Affluent philistines – boyars and druzhinniki – wore expensive clothes, sewn from foreign fabrics, fur and leather, adorned with jewels. The upper clothing of both men and women served as a cloak. Cloaks threw on his shoulders and buttoned on his right shoulder with a fibula clasp. The richest and most luxuriously decorated, of course, were the princely raincoats. They were sewed from expensive colored woolen fabrics. The edges of such raincoats were lined with golden ribbons, strips of expensive fur, and the floors with gold embroidery, sewn ornamented plaques of gold and silver.
The princely outfit consisted, in addition to the cloak, of a long top shirt made of expensive fabrics, trousers and boots of beautifully tanned and dyed skin. Supplemented with a suit cap with fur trim, diadem and barma – a collar-shoulderplate made of jewelry.

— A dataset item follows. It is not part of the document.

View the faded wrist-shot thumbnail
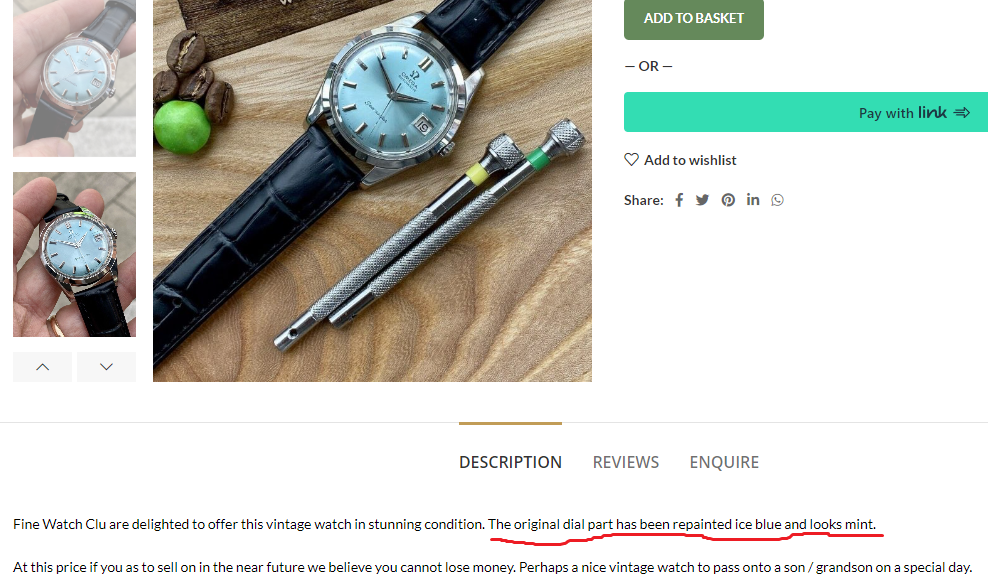988x586 pixels. [x=74, y=78]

An obligatory element of suits Rusich was a shirt. The peasants and princes dressed in shirts. Princesses, noblewomen and rich townspeople on top of their shirts also wore long outer garments of a tunic-like cut with wider sleeves than shirts. Women’s outfits complemented the belts. Wealthy women loved jewelry – gold and silver chains, beads, earrings.

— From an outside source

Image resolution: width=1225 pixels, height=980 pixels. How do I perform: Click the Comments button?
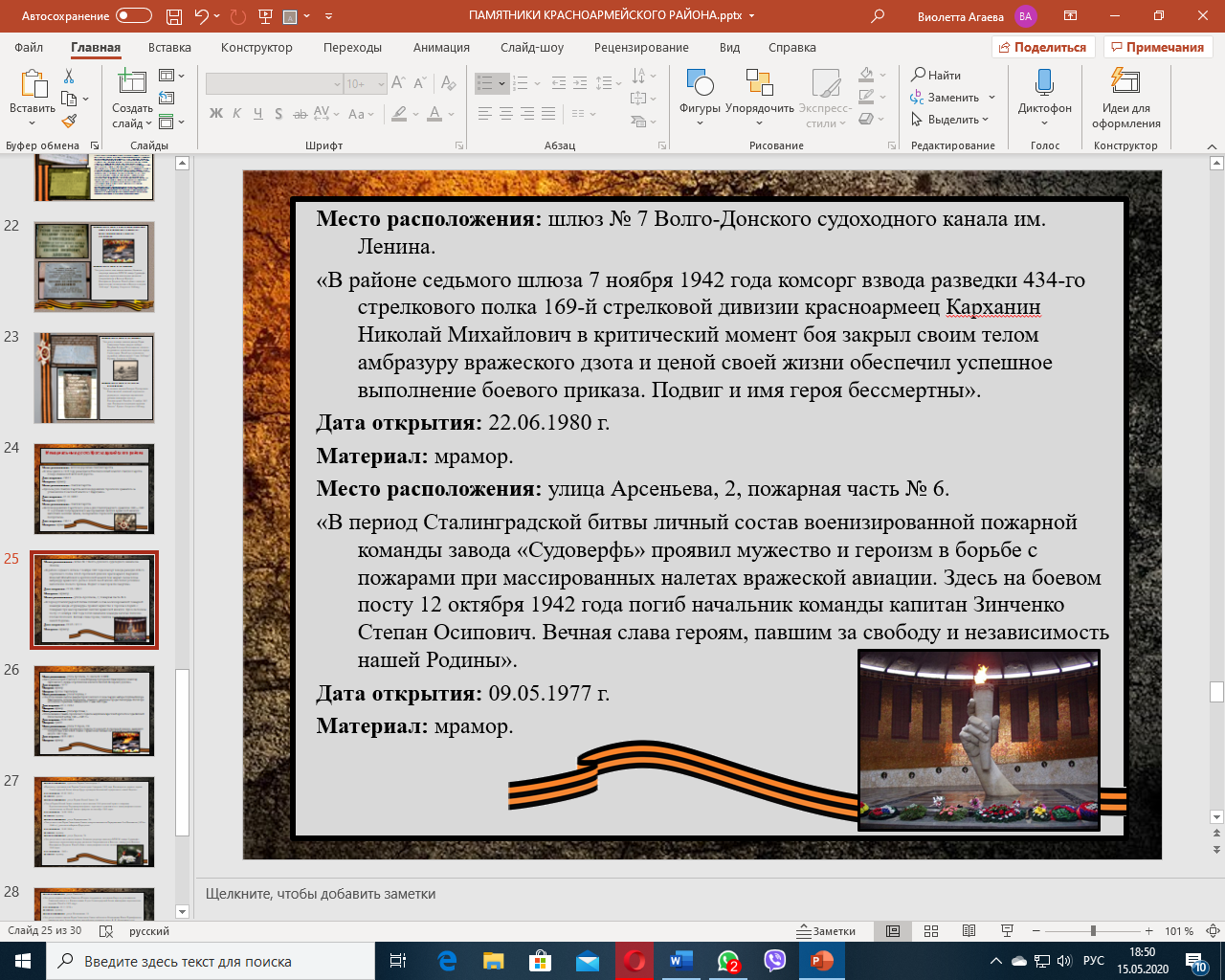point(1157,48)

The warm outerwear, worn by both men and women, was a casing and retinue. Princes, boyars, rich warriors and merchants used to go about in squirrels of squirrels, ermine, martens, and the urban common people and peasants – from bear, sheepskin and goatskins.
4. What kind of work was done in the times of Kievan Rus?

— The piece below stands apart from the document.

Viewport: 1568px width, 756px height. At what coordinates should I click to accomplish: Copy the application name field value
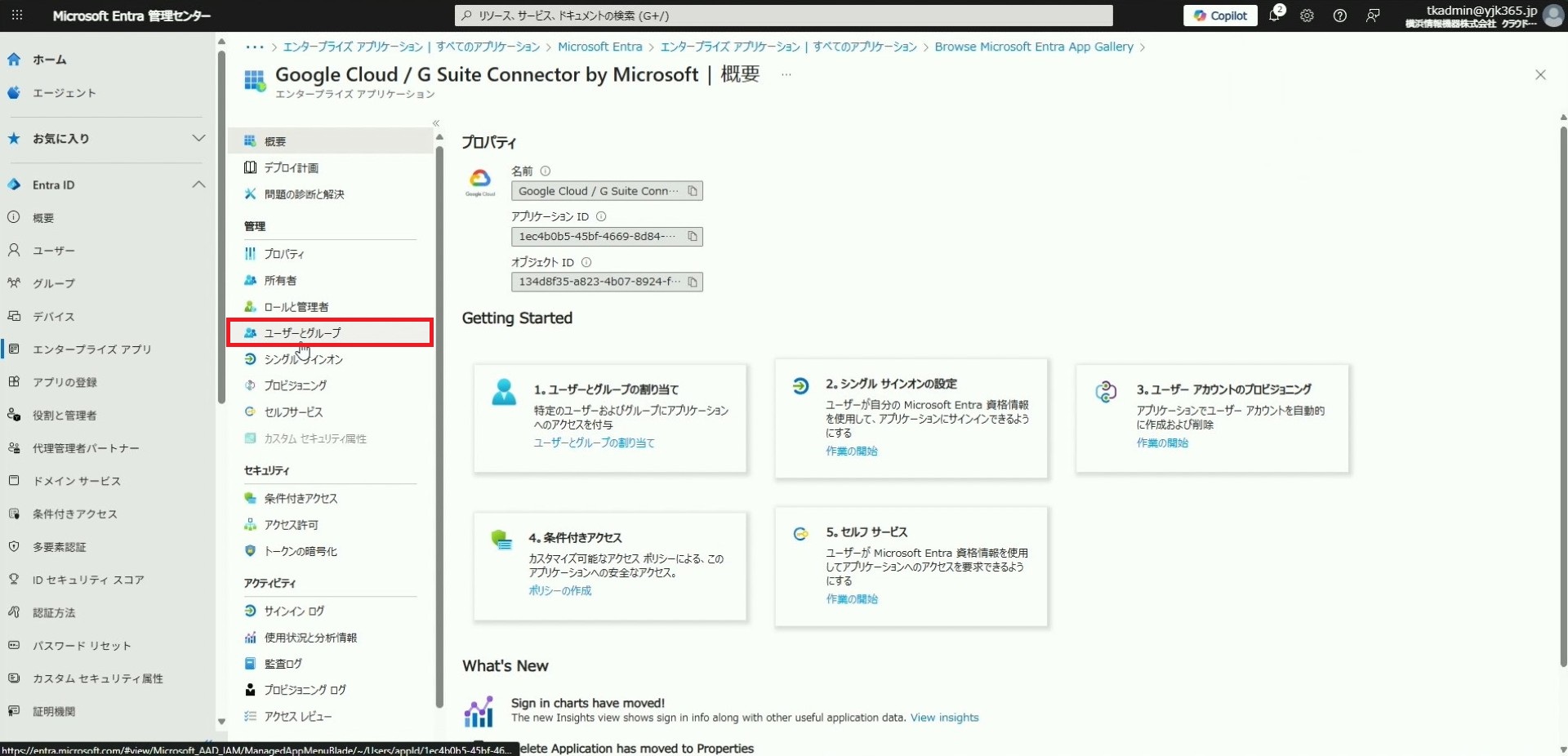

In the cities lived craftsmen of different specialties – potters, goatskids, blacksmiths, gunsmiths, carpenters, so-called truck farmers, stonemasons, glass blowers who made various glassware and smalt for mosaic, jewelers – “blacksmiths for gold, silver and copper”.
According to scientists, residents of Kievan Rus knew about 70 crafts. The metal-working craft became very popular. Blacksmiths made from iron 150 different products – tools, handicraft tools, weapons, housewares.
One of the most common types of metalworking craft was artistic casting. Masters of Russia cast a huge number of items – from small buttons to church bells.
Products are often decorated with inlay with gold and silver. This decoration was done like this: in the red-hot iron, the chisels were taken out of the drawing, after which gold or silver wire was clogged into it. Among the adornments the most popular were bracelets, colts, rings.
Respected occupation was considered pottery. Local potters produced a lot of things from clay, including children’s toys. And from 10-11 centuries. learned how to make pottery covered with irrigation. In addition to these, other crafts developed: processing of bone, wood and stone, making bricks and lime, tailoring and shoemaking, tanning of skins, weaving, etc.